江戸時代のほとんどの期間、中津城は長篠の合戦で大きな戦功を挙げた奥平氏の子孫が城主を勤めていました。中津城の天守閣に展示されている資料の多くは、奥平家に代々伝えられてきた物です。また、江戸時代と通じて中津城には天守閣は無かったらしいのですが、市民からの寄付を中心に萩城の天守閣をモデルにして建造され、今では中津市のシンボルとなっています。
見どころ・お勧めポイント
白鳥鞘の鑓
この白鳥鞘の鑓は奥平家の家宝で、奥平忠昌が徳川家康から拝領した物です。この鑓の穂先は、源氏の弓の名手であった源為朝が使用した鏃であると伝えられています。
元は徳川家康が織田信長より拝領した物でした。
三条小鍛冶宗近の作という事です。
白鳥鞘の鑓を拝領した奥平忠昌は、奥平家が中津に来る前の時代の藩主です。徳川家康の長女亀姫は奥平家に嫁いでおり、忠昌は家康にとって曾孫にあたります。忠昌が幼いころ、父と家康を見舞った時にこの鑓を見せてもった際、ねだって拝領したものといわれています。以後、奥平家の家宝として、今も大切に保管されています。おじいちゃんがかわいい孫にねだられて、大事にしていた物を気前よく与えてしまったんでしょうね。
紺羅紗地沢瀉文様陣羽織
奥平信昌着用の陣羽織です。舶来の羅紗が使用されていて、鮮やかな紺に背に白抜きの文様と、かなり洒落者であったであろう事を伺わせます。

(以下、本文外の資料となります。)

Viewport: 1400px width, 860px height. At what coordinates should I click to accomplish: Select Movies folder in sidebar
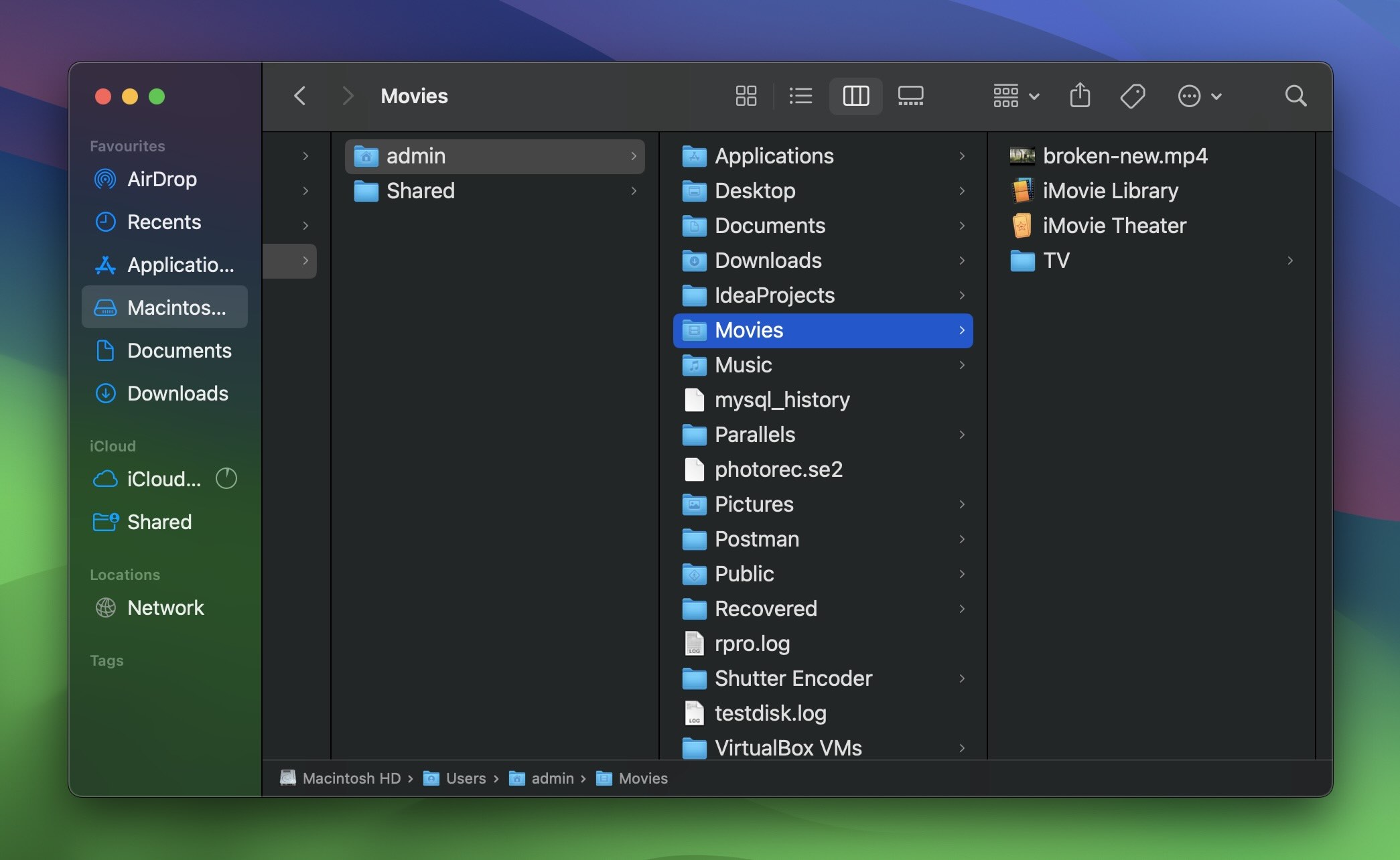tap(748, 329)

襟や縁に水色の繻子、紫の左右撚り紐なども配されていて、そのセンスの良さも伺えます。
奥平信昌は、徳川家康の長女と結婚した徳川家の有力な家来で、武田軍を織田・徳川連合軍が破った長篠の戦いで大活躍した人物です。主君の家康に従って多くの合戦にも参加しました。江戸時代を通じて中津城を中心に中津の町を治めた奥平氏の先祖にあたる人物で、その奥平信昌が当時戦場で着用していた羽織を中津城で見ることができます。当時のサムライにとって、戦場は自分の活躍を見せる場所でした。そのため、派手な装束で戦った武将が多かったようです。そんな中でも、良いセンスを持った人物だったのでしょう。
長篠の戦い時使用の法螺貝
当時の戦では、戰場で法螺貝を吹き鳴らして様々な合図を送っていました。長篠の戦いの時に使われていた現物の法螺貝という事です。

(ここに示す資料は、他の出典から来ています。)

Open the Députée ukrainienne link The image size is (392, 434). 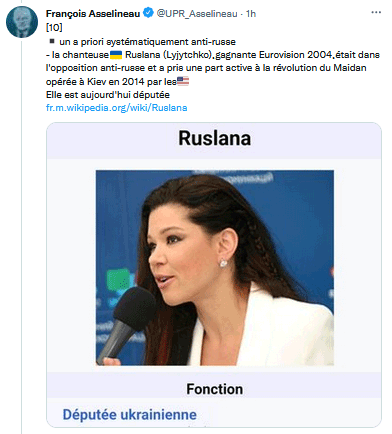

中津城の2階の長篠の戦い特別展示場では、この戦いで使われた貴重な品々が展示されています。この法螺貝もその1つで、当時の主である奥平信昌が部下に使わせたものです。この他にも、この戦いで使われた奥平信昌公の甲冑や火縄銃も展示されています。長篠の戦いでは、奥平信昌は長篠城に籠城して武田軍をこの城に釘付けにし、織田・徳川連合軍が準備する時間を作りました。これによって、織田・徳川連合軍は武田軍に勝利することができたと言われています。
徳川家康公直筆の書
中津城天守閣は歴史資料館になっていて、前述の品々と共にこの徳川家康直筆の書も展示されています。城主となった奥平信昌は徳川家康の長女である亀姫を娶っていたので、その子どもたちは家康の孫でもありました。
奥平信昌が家臣としてめざましい働きをした事もあって、深い信頼関係を築いていたようです。
この直筆の書も、中津城の2階の長篠の戦い特別展示場で展示してあります。当時の大名は、字のうまい人に代筆させるのが一般的で、直筆の書を送るのは重要な相手に限られていました。直筆の書がある、ということでも奥平信昌が、徳川家康にとって重要な家臣であったことが伺えます。また、直筆の書の最後には、サインにあたる花押が書かれています。家康の花押をこの書でも見ることができます。他にも、江戸時代に書かれた書状などの貴重な資料が展示されています。
中津城人間ひな飾り
中津城の広場に設置されたひな壇に、公募で当選した新婚カップルとその関係者がお内裏さまとお雛様、官女やお囃子などに扮して並ぶという物です。毎年行われていて、お城を背景に飾られる人間のおひな様はとても見応えがあります。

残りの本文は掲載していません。